Let’s be real. No reputable journalist would risk being wrong so publicly unless they felt good about their information. These predictions openly rely on recent polls and other studies that consistently predict Obama’s victory over McCain by more than a few percentage points. NPR’s final survey before Election Day showed Obama had a "commanding lead in battleground states and on all key elements of campaign."

First of all, it's unsettling that that journalists buy into the hype of these polls and use them as justification for their Delphic predications. This shows they're disregarding the king caveat: polls are a snap-shot in time based on a tiny sample and have a history of being incredibly wrong more than every once and a while.

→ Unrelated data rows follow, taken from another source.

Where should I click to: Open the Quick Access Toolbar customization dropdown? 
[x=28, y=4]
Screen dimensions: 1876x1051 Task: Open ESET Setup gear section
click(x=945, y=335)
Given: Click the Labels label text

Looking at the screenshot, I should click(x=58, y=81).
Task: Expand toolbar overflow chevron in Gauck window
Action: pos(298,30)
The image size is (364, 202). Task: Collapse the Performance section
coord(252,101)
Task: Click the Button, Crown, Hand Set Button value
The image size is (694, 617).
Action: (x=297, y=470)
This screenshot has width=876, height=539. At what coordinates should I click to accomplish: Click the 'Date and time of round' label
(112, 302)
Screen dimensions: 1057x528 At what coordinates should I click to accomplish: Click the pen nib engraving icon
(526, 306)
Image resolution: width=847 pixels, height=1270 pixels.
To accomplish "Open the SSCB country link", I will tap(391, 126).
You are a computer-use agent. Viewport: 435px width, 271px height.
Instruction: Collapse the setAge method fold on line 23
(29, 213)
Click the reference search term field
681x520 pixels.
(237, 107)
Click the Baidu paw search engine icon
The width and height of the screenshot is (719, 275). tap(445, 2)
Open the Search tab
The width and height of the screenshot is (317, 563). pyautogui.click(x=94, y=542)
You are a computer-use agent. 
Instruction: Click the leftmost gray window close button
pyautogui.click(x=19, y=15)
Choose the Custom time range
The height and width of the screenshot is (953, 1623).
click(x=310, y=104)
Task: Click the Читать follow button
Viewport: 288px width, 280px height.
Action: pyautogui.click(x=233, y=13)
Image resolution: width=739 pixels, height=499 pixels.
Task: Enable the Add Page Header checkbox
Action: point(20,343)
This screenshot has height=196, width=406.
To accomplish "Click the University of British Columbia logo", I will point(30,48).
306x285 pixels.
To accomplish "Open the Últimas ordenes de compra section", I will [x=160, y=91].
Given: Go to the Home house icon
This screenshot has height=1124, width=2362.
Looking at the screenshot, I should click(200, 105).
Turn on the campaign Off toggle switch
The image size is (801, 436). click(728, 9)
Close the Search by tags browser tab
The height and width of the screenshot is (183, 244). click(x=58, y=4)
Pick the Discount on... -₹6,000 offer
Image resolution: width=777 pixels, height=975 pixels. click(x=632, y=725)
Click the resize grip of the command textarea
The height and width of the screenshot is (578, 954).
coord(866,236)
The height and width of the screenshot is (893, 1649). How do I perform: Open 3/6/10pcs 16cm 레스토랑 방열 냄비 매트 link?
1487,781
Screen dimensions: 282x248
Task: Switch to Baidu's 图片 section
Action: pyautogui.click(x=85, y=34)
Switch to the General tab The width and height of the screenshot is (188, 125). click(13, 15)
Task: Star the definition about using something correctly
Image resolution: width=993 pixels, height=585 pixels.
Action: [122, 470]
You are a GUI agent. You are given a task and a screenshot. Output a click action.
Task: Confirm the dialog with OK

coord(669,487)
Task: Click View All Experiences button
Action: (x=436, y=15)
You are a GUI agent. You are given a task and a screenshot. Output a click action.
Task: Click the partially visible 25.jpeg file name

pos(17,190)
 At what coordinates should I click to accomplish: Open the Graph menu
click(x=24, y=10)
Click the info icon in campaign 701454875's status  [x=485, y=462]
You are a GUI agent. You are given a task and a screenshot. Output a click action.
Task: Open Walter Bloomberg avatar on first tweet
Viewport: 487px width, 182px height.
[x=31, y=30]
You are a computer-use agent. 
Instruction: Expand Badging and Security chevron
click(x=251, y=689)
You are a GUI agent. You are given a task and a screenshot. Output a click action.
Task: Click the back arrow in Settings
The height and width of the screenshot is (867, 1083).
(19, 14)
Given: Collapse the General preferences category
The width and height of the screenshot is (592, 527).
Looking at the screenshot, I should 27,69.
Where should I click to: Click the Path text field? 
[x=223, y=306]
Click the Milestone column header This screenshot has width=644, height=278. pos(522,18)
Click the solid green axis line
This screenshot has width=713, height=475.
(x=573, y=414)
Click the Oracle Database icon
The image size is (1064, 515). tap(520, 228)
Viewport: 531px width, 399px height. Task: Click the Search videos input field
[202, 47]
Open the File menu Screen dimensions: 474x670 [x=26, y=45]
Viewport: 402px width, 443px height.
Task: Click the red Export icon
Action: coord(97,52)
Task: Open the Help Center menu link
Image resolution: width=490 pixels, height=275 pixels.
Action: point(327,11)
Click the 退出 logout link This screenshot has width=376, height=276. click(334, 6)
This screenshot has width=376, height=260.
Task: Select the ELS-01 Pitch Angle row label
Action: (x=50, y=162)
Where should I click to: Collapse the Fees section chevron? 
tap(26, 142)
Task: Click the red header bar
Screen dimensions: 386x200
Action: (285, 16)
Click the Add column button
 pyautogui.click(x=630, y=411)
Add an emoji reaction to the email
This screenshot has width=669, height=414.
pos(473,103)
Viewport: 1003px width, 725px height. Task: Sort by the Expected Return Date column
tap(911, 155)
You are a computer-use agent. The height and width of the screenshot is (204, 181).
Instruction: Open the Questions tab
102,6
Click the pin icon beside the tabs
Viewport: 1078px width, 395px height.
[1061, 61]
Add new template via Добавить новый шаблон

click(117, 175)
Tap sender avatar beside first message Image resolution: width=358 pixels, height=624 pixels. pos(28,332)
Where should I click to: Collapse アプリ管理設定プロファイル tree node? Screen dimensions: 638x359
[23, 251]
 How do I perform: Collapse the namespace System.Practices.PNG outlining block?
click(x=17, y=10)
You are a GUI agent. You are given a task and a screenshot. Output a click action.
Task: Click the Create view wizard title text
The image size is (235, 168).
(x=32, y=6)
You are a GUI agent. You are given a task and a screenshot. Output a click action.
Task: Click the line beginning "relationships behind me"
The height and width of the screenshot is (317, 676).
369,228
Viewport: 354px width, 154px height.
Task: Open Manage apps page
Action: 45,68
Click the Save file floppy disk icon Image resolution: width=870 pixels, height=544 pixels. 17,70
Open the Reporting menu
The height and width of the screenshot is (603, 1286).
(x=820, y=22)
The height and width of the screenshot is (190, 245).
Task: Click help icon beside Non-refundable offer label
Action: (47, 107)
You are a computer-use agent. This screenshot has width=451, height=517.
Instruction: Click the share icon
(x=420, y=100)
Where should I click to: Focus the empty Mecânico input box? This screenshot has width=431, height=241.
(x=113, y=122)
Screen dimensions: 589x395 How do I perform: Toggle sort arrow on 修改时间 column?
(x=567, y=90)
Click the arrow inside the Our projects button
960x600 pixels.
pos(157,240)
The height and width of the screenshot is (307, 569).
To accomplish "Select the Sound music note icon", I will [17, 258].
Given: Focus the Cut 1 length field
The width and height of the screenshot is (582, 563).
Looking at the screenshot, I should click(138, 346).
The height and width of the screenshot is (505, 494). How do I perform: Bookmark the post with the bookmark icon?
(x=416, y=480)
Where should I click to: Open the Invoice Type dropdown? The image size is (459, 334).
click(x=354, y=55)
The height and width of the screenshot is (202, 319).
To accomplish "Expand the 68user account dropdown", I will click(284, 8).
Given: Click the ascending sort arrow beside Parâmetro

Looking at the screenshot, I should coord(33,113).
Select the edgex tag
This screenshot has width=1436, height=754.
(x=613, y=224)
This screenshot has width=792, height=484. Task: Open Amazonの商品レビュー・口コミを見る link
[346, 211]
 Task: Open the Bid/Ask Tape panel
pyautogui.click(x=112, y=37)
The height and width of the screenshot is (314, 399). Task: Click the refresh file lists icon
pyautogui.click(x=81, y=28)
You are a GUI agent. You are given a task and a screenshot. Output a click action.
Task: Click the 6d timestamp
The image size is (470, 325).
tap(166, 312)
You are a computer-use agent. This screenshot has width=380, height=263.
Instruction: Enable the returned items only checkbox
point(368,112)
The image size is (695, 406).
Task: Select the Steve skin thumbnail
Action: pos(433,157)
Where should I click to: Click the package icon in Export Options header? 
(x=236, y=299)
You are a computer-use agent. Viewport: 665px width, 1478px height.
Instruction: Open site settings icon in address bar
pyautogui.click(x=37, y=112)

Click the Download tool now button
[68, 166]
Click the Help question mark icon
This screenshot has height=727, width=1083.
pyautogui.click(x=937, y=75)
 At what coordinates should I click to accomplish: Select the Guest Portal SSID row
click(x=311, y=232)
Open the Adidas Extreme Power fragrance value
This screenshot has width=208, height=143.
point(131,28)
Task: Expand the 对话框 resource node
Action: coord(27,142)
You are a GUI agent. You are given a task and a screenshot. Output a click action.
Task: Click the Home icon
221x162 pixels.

But that's not the worst of it. Journalists seem to let polls affect the general tone of their coverage. In an interview with PBS’s Jim Lehrer, Associate Director of Project for Excellence in Journalism Mark Jurkowitz talked about a recent study that concluded, "if a candidate is perceived to be and is seen as doing well in polls, if the strategic dynamic of the campaign is favoring him, then he tends to get better coverage." Polls are pseudo-events, given legitimacy by the media's coverage of them, but not terribly legitimate in their own right. Such questionable numbers shouldn't hold that much sway on a journalist's work.

Regardless, journalists shouldn’t be in the business of crystal balls and soothsaying anyway. Ideally, journalists serve their readership and if in an election season the press’s job is to educate the electorate so they can cast an informed vote, predictions serve absolutely no purpose. There is no sense in journalists telling the public who will win, when the public is the one who will end up making that decision.

If the news media insists on discussing the polls, why not use the opportunity to educate their audience about how best to consume and understand polls?

1 comment:

M. Dery said...

As usual, a tag cloud of interesting ideas, here. Scattered thoughts, riffs, nitpicks:
Yes, polls are flawed instruments, but it's a reductio ad absurdum argument to suggest they're virtually worthless, I think. It's SOP in chaos science to use snapshots of turbulent systems to predict their behavior in the immediate future. Reading the tea leaves of multiple polls may not guarantee odds a Vegas bookmaker would love, but they're valid enough to build an opinion piece on. Which brings me to my next point: you elide the difference between op-ed writers like Blow and Brooks and "journalists." These guys aren't reporters, they're thumbsuckers. Reading the mass mind is what they do for a living. Would have loved to have seen you bury them under a long list of failed predictions. An examination of their respective track records would have made your point more convincingly, I think, than questioning the inherent flaws in polling, although they're certainly there to be questioned. But I like your larger point that "horse race" coverage that spotlights the precognitive powers of pundits is less useful, to a democracy, than coverage that delves deep into the candidates' positions, records, philosophies, et. al.